---------- EXCERPTED DATA

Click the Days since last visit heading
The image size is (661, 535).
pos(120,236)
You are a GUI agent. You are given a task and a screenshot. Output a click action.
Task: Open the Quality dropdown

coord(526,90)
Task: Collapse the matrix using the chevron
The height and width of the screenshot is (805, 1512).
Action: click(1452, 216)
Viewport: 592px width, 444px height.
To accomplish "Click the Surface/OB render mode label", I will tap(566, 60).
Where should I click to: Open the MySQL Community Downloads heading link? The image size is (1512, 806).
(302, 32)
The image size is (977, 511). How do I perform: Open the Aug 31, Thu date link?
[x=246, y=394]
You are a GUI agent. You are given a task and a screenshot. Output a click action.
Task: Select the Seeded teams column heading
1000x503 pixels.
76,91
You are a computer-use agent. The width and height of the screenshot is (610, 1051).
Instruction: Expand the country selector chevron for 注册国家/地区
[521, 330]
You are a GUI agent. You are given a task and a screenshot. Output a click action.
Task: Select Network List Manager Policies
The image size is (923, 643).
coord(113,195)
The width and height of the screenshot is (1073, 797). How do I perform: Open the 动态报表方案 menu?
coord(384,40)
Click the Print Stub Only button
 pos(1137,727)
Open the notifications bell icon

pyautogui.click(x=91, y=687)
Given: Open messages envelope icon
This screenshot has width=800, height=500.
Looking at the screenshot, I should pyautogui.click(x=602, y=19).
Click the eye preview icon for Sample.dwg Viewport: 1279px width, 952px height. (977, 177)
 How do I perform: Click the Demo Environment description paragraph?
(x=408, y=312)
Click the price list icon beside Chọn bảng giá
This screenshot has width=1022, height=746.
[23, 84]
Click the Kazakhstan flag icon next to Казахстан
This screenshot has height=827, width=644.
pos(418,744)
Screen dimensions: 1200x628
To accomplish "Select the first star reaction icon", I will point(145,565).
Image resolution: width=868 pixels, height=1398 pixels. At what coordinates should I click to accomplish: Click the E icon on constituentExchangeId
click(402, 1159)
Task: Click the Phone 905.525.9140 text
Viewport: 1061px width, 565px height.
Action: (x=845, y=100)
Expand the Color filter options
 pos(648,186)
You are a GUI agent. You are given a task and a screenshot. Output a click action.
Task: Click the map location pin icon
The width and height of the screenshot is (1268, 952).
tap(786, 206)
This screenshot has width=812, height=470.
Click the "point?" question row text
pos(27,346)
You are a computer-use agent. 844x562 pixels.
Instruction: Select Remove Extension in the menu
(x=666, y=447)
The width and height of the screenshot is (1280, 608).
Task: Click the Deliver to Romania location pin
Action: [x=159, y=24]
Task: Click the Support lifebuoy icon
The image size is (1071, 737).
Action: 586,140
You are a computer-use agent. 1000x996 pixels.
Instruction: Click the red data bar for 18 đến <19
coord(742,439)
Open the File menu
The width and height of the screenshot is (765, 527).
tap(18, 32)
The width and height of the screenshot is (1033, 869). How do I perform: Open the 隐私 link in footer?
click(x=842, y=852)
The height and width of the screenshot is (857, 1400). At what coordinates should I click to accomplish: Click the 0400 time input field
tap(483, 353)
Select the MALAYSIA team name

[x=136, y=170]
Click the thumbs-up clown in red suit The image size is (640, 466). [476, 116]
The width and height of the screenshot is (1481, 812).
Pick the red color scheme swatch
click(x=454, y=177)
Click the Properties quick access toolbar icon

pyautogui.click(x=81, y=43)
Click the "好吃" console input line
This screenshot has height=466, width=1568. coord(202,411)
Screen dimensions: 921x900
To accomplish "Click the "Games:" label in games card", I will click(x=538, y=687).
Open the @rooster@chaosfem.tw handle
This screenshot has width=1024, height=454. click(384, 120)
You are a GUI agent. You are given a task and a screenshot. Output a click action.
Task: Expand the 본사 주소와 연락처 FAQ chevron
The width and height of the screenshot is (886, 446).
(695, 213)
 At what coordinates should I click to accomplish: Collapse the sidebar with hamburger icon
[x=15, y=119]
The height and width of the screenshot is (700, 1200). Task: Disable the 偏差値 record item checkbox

--------------------

◆ GIVEN TASK ◆
Copy all of the material above line for line, changing nothing.

◆ IN RESPONSE ◆
Click the Days since last visit heading
The image size is (661, 535).
pos(120,236)
You are a GUI agent. You are given a task and a screenshot. Output a click action.
Task: Open the Quality dropdown

coord(526,90)
Task: Collapse the matrix using the chevron
The height and width of the screenshot is (805, 1512).
Action: click(1452, 216)
Viewport: 592px width, 444px height.
To accomplish "Click the Surface/OB render mode label", I will tap(566, 60).
Where should I click to: Open the MySQL Community Downloads heading link? The image size is (1512, 806).
(302, 32)
The image size is (977, 511). How do I perform: Open the Aug 31, Thu date link?
[x=246, y=394]
You are a GUI agent. You are given a task and a screenshot. Output a click action.
Task: Select the Seeded teams column heading
1000x503 pixels.
76,91
You are a computer-use agent. The width and height of the screenshot is (610, 1051).
Instruction: Expand the country selector chevron for 注册国家/地区
[521, 330]
You are a GUI agent. You are given a task and a screenshot. Output a click action.
Task: Select Network List Manager Policies
The image size is (923, 643).
coord(113,195)
The width and height of the screenshot is (1073, 797). How do I perform: Open the 动态报表方案 menu?
coord(384,40)
Click the Print Stub Only button
 pos(1137,727)
Open the notifications bell icon

pyautogui.click(x=91, y=687)
Given: Open messages envelope icon
This screenshot has width=800, height=500.
Looking at the screenshot, I should pyautogui.click(x=602, y=19).
Click the eye preview icon for Sample.dwg Viewport: 1279px width, 952px height. (977, 177)
 How do I perform: Click the Demo Environment description paragraph?
(x=408, y=312)
Click the price list icon beside Chọn bảng giá
This screenshot has width=1022, height=746.
[23, 84]
Click the Kazakhstan flag icon next to Казахстан
This screenshot has height=827, width=644.
pos(418,744)
Screen dimensions: 1200x628
To accomplish "Select the first star reaction icon", I will point(145,565).
Image resolution: width=868 pixels, height=1398 pixels. At what coordinates should I click to accomplish: Click the E icon on constituentExchangeId
click(402, 1159)
Task: Click the Phone 905.525.9140 text
Viewport: 1061px width, 565px height.
Action: (x=845, y=100)
Expand the Color filter options
 pos(648,186)
You are a GUI agent. You are given a task and a screenshot. Output a click action.
Task: Click the map location pin icon
The width and height of the screenshot is (1268, 952).
tap(786, 206)
This screenshot has width=812, height=470.
Click the "point?" question row text
pos(27,346)
You are a computer-use agent. 844x562 pixels.
Instruction: Select Remove Extension in the menu
(x=666, y=447)
The width and height of the screenshot is (1280, 608).
Task: Click the Deliver to Romania location pin
Action: [x=159, y=24]
Task: Click the Support lifebuoy icon
The image size is (1071, 737).
Action: 586,140
You are a computer-use agent. 1000x996 pixels.
Instruction: Click the red data bar for 18 đến <19
coord(742,439)
Open the File menu
The width and height of the screenshot is (765, 527).
tap(18, 32)
The width and height of the screenshot is (1033, 869). How do I perform: Open the 隐私 link in footer?
click(x=842, y=852)
The height and width of the screenshot is (857, 1400). At what coordinates should I click to accomplish: Click the 0400 time input field
tap(483, 353)
Select the MALAYSIA team name

[x=136, y=170]
Click the thumbs-up clown in red suit The image size is (640, 466). [476, 116]
The width and height of the screenshot is (1481, 812).
Pick the red color scheme swatch
click(x=454, y=177)
Click the Properties quick access toolbar icon

pyautogui.click(x=81, y=43)
Click the "好吃" console input line
This screenshot has height=466, width=1568. coord(202,411)
Screen dimensions: 921x900
To accomplish "Click the "Games:" label in games card", I will click(x=538, y=687).
Open the @rooster@chaosfem.tw handle
This screenshot has width=1024, height=454. click(384, 120)
You are a GUI agent. You are given a task and a screenshot. Output a click action.
Task: Expand the 본사 주소와 연락처 FAQ chevron
The width and height of the screenshot is (886, 446).
(695, 213)
 At what coordinates should I click to accomplish: Collapse the sidebar with hamburger icon
[x=15, y=119]
The height and width of the screenshot is (700, 1200). Task: Disable the 偏差値 record item checkbox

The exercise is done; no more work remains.